Exercícios =
a - Responda, por favor, às perguntas abaixo com base no texto sobre a palestra de Daniela Raad, uma resposta por linha, marcada como a pergunta:
(i) Que tema a palestrante escolheu?
(ii) Quem a recepcionou?
(iii) Segundo a citação da palestrante, como o texto constitucional reconhece a família?
b - Dê continuidade ao texto sobre a palestra de Daniela Raad, começando logo após a última frase apresentada.

Texto em estudo =
No Grupo de Estudos de Direito de Família do IARGS de hoje, 25/06, a advogada Daniela Raad foi a palestrante convidada, que escolheu o tema “A Autonomia Privada no Direito Sucessório”, mesmo título de seu livro que foi tese de Mestrado pela UFRGS. Ela foi recepcionada pelas diretoras do IARGS, Liane Bestetti e Ana Lúcia Piccoli.
A advogada partiu da premissa que a realização do particular projeto de vida do indivíduo é prerrogativa inerente à concepção de vida digna. Em suas várias possibilidades, destacou que o aspecto patrimonial representa uma via repleta de oportunidades para a satisfação do projeto pessoal de vida que cada indivíduo carrega em si.
Para tanto, fez uma análise dos preceitos civis-constitucionais, desde sua base conceitual até sua atual aplicação no mundo factível. O Direito, por meio de suas normas e valores, disse, assegura ao indivíduo uma esfera de liberdade que julga ser essencial para que a vivência do ser humano seja correspondente ao princípio da dignidade.
No entanto, destacou que é no terreno familiar que a convergência de escolhas individuais atinge seu grau máximo, capaz de gerar satisfação pessoal e razão essencial: “é dentro do núcleo familiar que o indivíduo se abastece e projeta seus passos nos demais campos existenciais – e isso se reflete no próprio texto constitucional, que reconhece a família como base da sociedade”.
Baseada nesta linha de pensamento, enfatizou que a liberdade de autodeterminação tem vias extrapatrimoniais e patrimoniais. No seu entendimento, no âmbito econômico da organização familiar, a projeção de vida se inicia a partir do vínculo afetivo com o matrimônio, e as opções acolhidas pelos indivíduos quando de sua união.
Neste sentido, apresentou duas sugestões: uma análise sobre o espaço de liberdade de auto disposição dos indivíduos acerca das questões econômicas no âmbito familiar, e até que medida o Estado pode – ou deve – intervir nessa esfera; e uma reflexão crítica da eficácia do pacto antenupcial no âmbito sucessório. Neste contexto, inclusive, examinou o caso da eleição do regime da separação convencional de bens pelos consortes, que pactuam a não comunicação de patrimônio entre si.

Material de estudo =
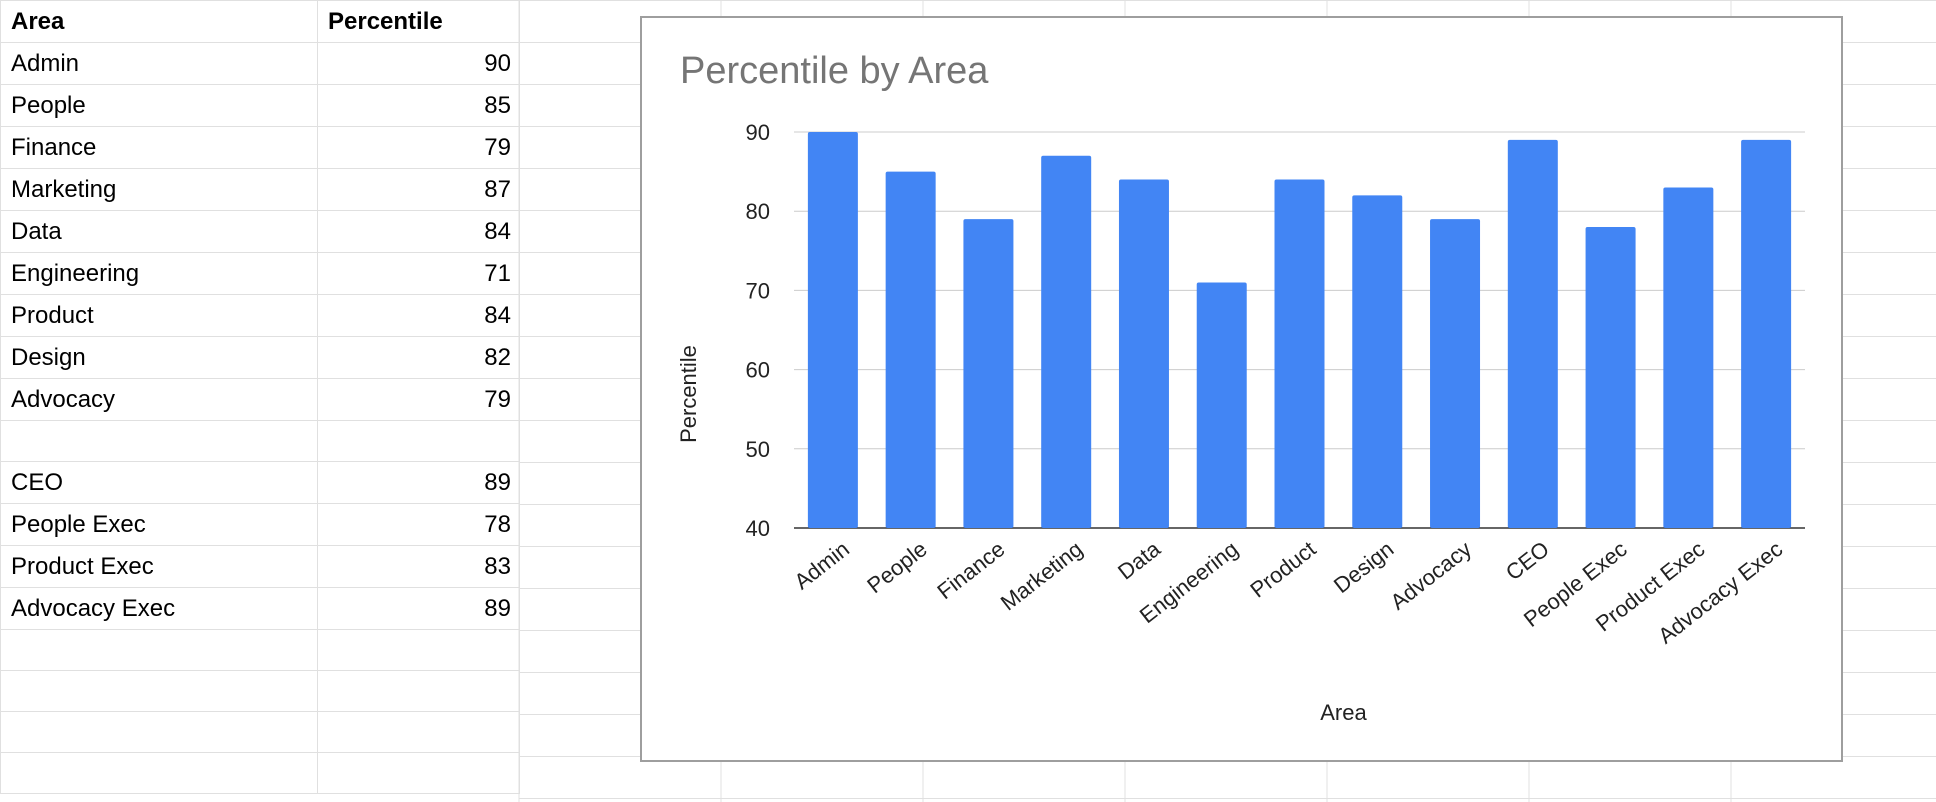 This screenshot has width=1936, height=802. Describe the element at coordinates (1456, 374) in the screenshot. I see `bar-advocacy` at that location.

==

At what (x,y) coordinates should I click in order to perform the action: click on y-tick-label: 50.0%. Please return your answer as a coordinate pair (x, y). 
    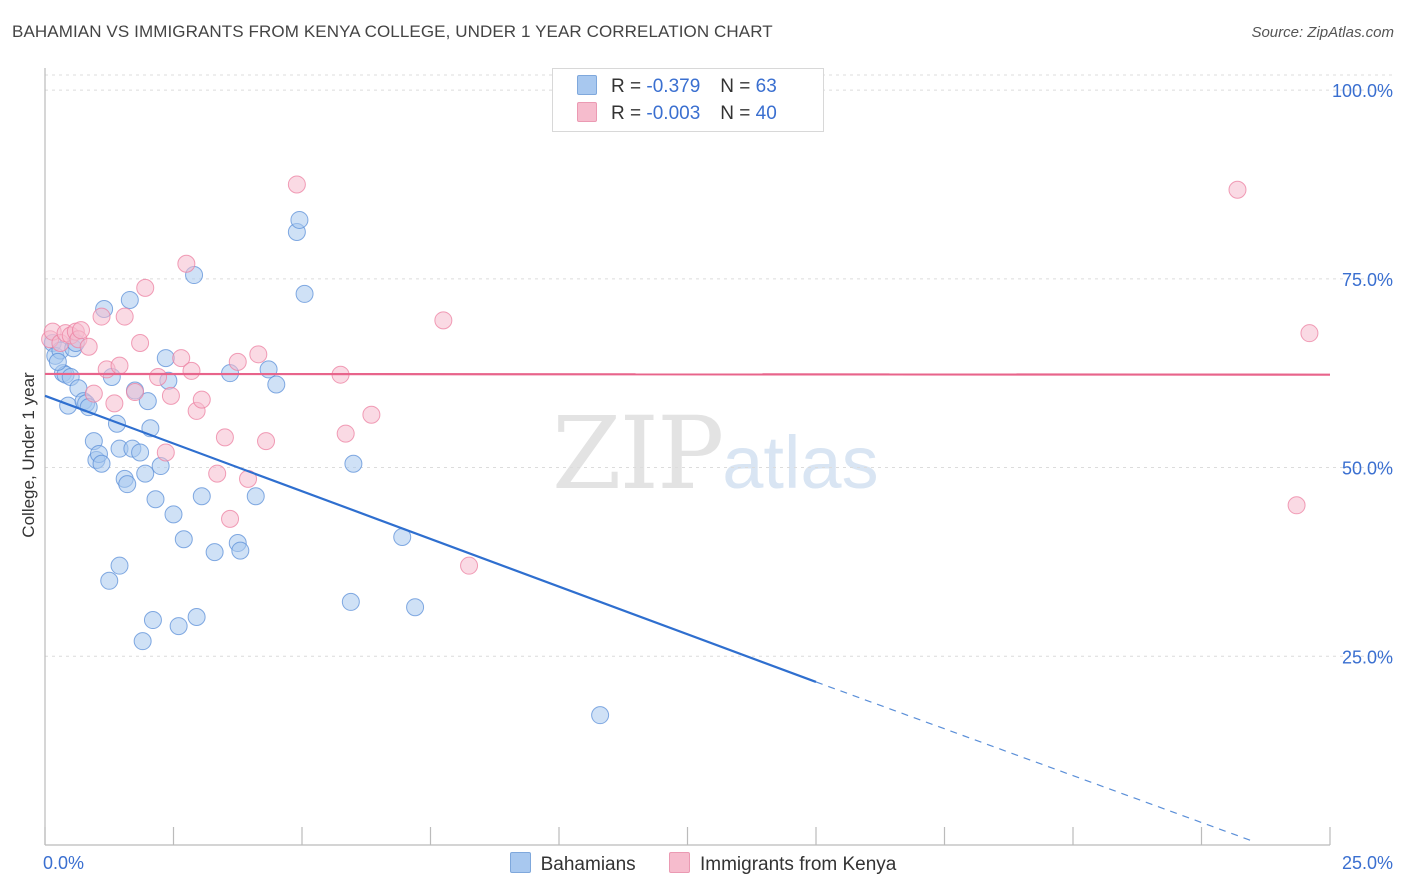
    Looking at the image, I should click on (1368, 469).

Respostas por item =
a -
(i) “A Autonomia Privada no Direito Sucessório”
(ii) As diretoras do IARGS Liane Bestetti e Ana Lúcia Piccoli
(iii) Como base da sociedade

b -
Para exemplificar, destacou que, quando dissolvida a sociedade conjugal em vida, o contrato matrimonial tem sua eficácia assegurada, de forma que a incomunicabilidade patrimonial prevalece, tanto na administração de forma independente dos bens particulares, como após o divórcio. Salientou, contudo, o que se verifica quando a sociedade conjugal se desfaz pelo falecimento de um dos cônjuges: se impõe a comunicação de patrimônio, mesmo contra a expressa intenção das partes.
No plano fático, observou a ineficácia do pacto antenupcial que elege o regime de separação de bens no regime sucessório, o que, segundo ela, causa grande divergência doutrinária e jurisprudencial.
Referente ao conceito de autonomia privada como representação dos interesses particulares dos indivíduos, esclareceu que tal poder de autorregulação das pessoas é balizado pelo Poder Público nas hipóteses de afronta a ordem pública e aos bons costumes. “A autonomia privada está intimamente conectada aos princípios da dignidade da pessoa humana e da solidariedade”, afirmou, acrescentando que, por meio de seu exercício, as pessoas recebem a prerrogativa para negociar e contratar entre si de forma privada, gerando efeitos jurídicos.
Lembrando que a Constituição Federal estabelece a família como base da sociedade, conferindo aos seus membros autonomia em face de terceiros e do próprio Estado para a constituição de seu núcleo e livre planejamento, a Dra. Daniela analisou o papel do Estado nessa relação, questionando o reconhecimento da capacidade de autodeterminação dos indivíduos, condizente a sua natureza e espírito livre.
Considerada ferramenta de realização da autonomia privada no Direito de Família, por viabilizar a escolha do regime de bens, informou que o pacto antenupcial e suas disposições são objeto de exame: “É através do exercício da liberdade de escolha do regramento patrimonial que regerá o matrimônio que os indivíduos são capazes de desenvolver sua organização econômica”.
Concernente à natureza do pacto antenupcial, abordou a chamada “Contratualização do Direito de Família”, teoria que trabalha o reconhecimento de contratos familiares – dentre os quais se encontra o pacto antenupcial. Nessa perspectiva, observou a maior capacidade dos indivíduos de resolverem conflitos e questões de ordem particular de forma autônoma entre si, como é o caso da opção pelo regime de bens.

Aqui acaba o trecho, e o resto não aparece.